梦想的初衷 提交于 2019-12-11 06:58:14

问题


I hve the next code:

set<Item> temp_items;
set < Item >::iterator it;
temp_items = user->second.get_items();
for (it = temp_items.begin(); it != temp_items.end(); it++)
{
    if (counter == (choice - 1))
    {
        it->get_count();
    }
}

The item function i trying to call is:

int Item::get_count() { return _count; }

I don't have in here any const type that should prevent me from accessing the item object, and still, I get the next message:

the object has type qualifiers that are not compatible with the member function

object type is const

How can I fix it?


回答1:


In short: you can only call const functions on set iterators.

Explanation:

The set is internally sorted by the Item. So when you access a reference (via iterator) you are not allowed to do something to change the value of the Item (this was actually easily possible in earlier c++ versions).

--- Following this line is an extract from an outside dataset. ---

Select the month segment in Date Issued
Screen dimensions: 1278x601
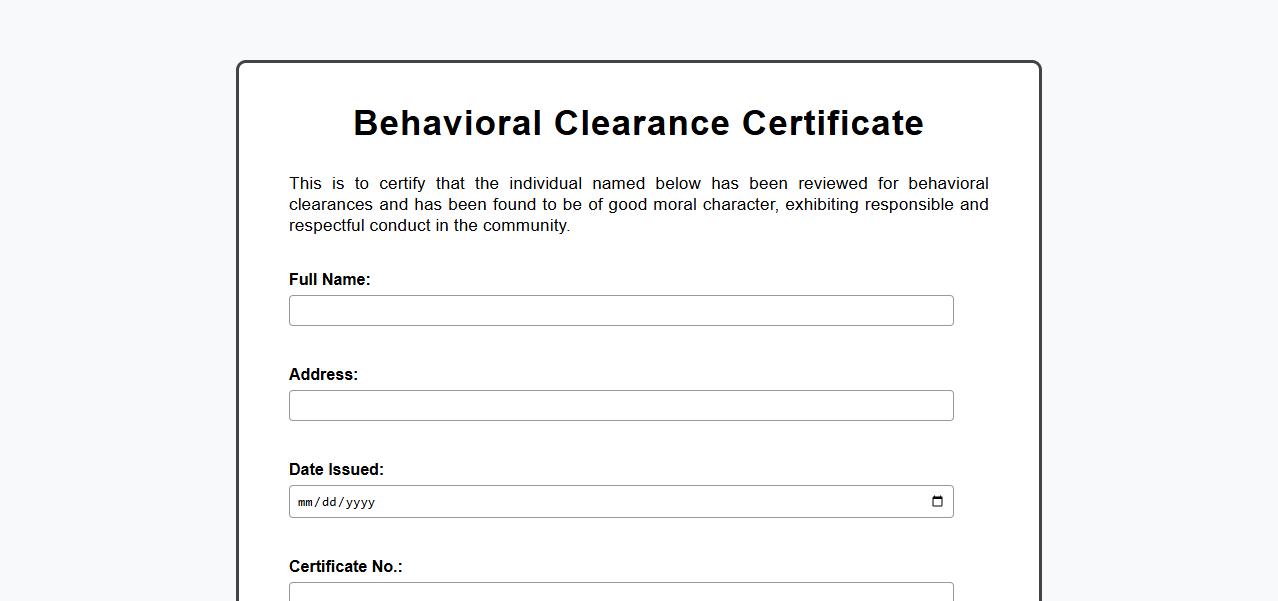(x=305, y=502)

What happens when you accidentally change the value this would not change the internal "ordering" accordingly and the lookup can fail even while the object is "there" in theory.

Imagine this with numbers you have a set

1 2 3 4 5 6 7 8 9

Now you change the value of 9 to 0 (by reference)

1 2 3 4 5 6 7 8 0

Now when you would look for a 0 and the container has a smart lookup it would use a binary search and would assume 0 is on the far left. This would result in 0 not being found.

(Note: this is just a simplified example. Not a definite explanation on how a set is implemented)

That is why the reference to the key is a const reference and why you only can call const functions on those (same applies for keys on a map).




回答2:


A set always gives you back objects that are const. In your loop, *it refers to a const Item. You're trying to call a member function, get_count(), that isn't const qualified - it is only allowed be called on non-const objects, hence the failure.

You can fix this by marking your function const:

int get_count() const { return _count; }
               ^^^^^^^

Note: you're calling a function that has no side-effects and not using its return type. This doesn't actually do anything.